[Task input]
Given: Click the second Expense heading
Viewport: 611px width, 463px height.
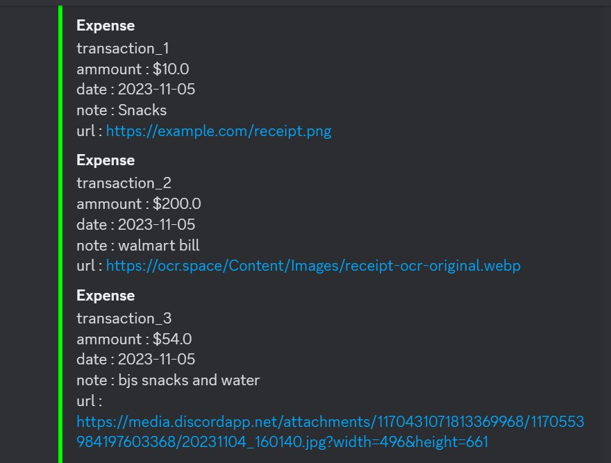Looking at the screenshot, I should [106, 160].
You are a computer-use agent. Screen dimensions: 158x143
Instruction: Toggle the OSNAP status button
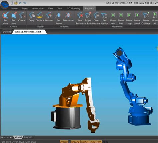pos(64,142)
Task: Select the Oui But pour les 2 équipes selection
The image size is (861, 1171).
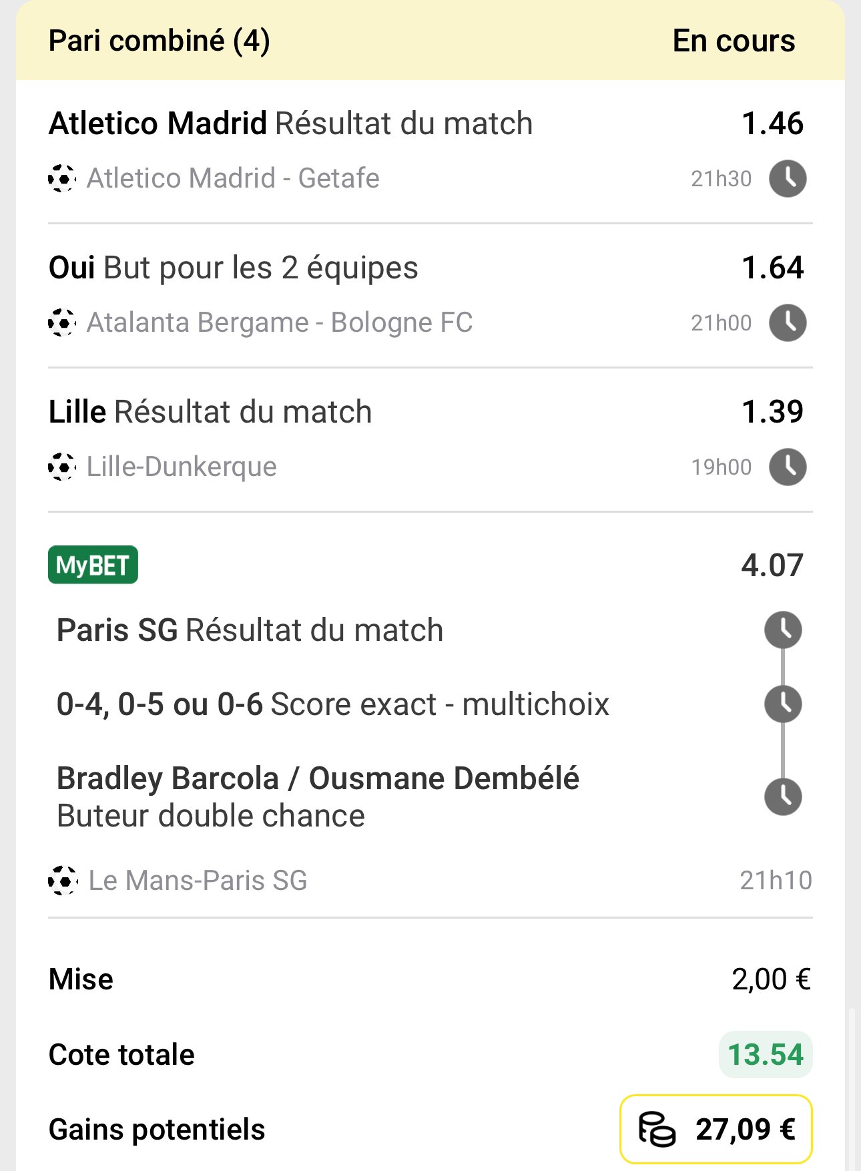Action: click(x=234, y=268)
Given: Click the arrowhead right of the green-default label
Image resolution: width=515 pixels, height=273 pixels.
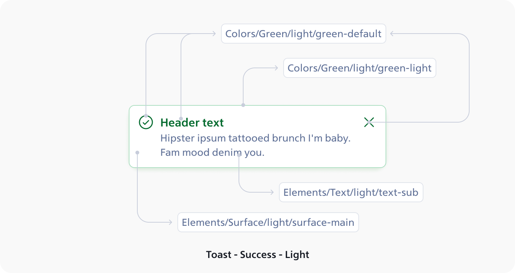Looking at the screenshot, I should 392,34.

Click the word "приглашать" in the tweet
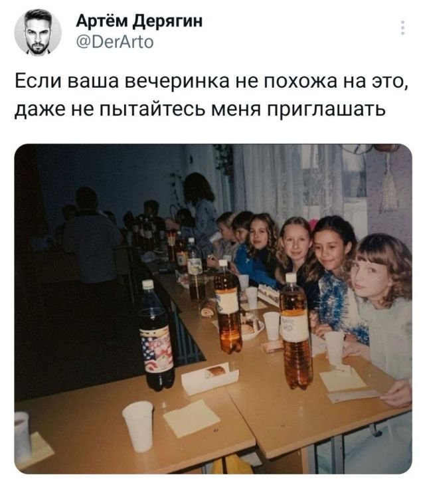(x=326, y=109)
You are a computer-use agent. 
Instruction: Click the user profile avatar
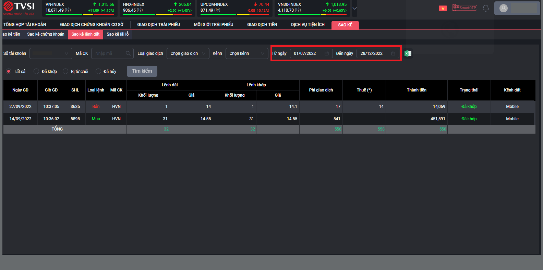503,8
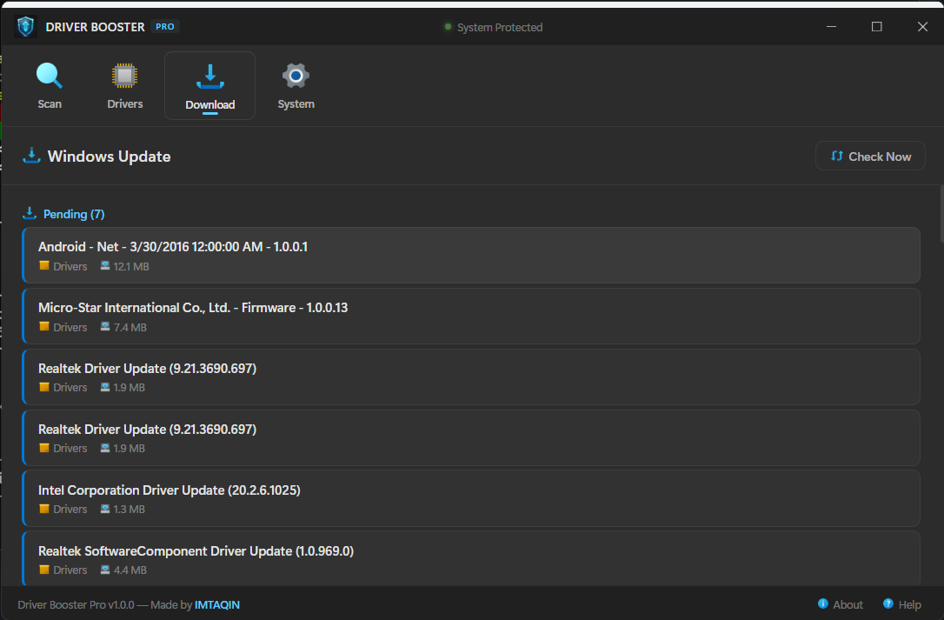
Task: Click the refresh icon in Check Now
Action: coord(837,157)
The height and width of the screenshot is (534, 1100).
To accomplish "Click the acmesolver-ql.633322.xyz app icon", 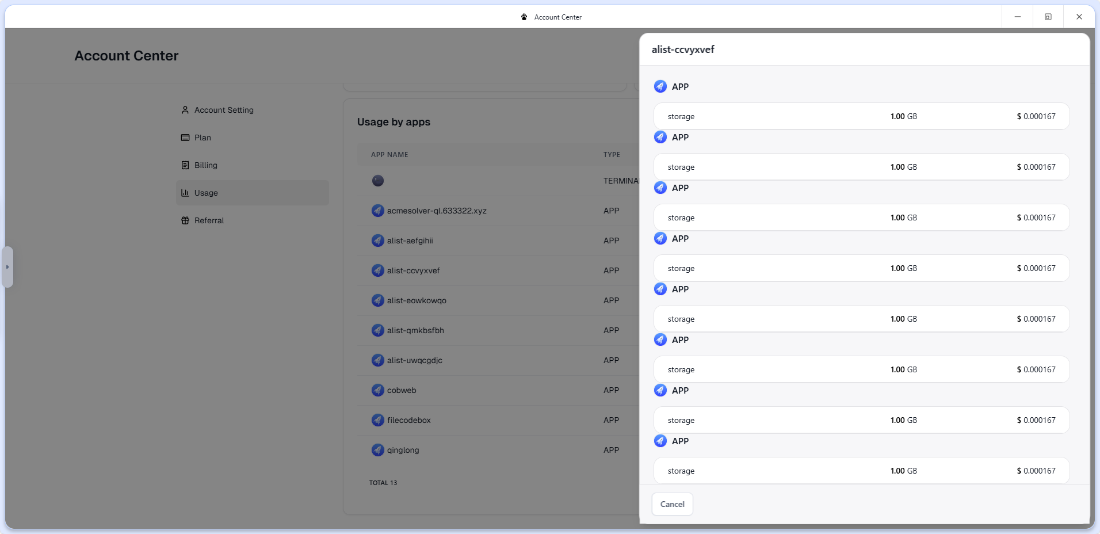I will coord(377,211).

[Exercise prompt]
Copy out exactly the lines above beginning with the line that contains "You are a computer-use agent. Screen" and finishing with the line that contains "Given: Click the arrowhead", including both; leave the pictures out.

[Solution to this exercise]
You are a computer-use agent. Screen dimensions: 158x143
Instruction: Toggle the OSNAP status button
pos(64,142)
Task: Select the Oui But pour les 2 équipes selection
The image size is (861, 1171).
Action: click(x=234, y=268)
Given: Click the arrowhead right of the green-default label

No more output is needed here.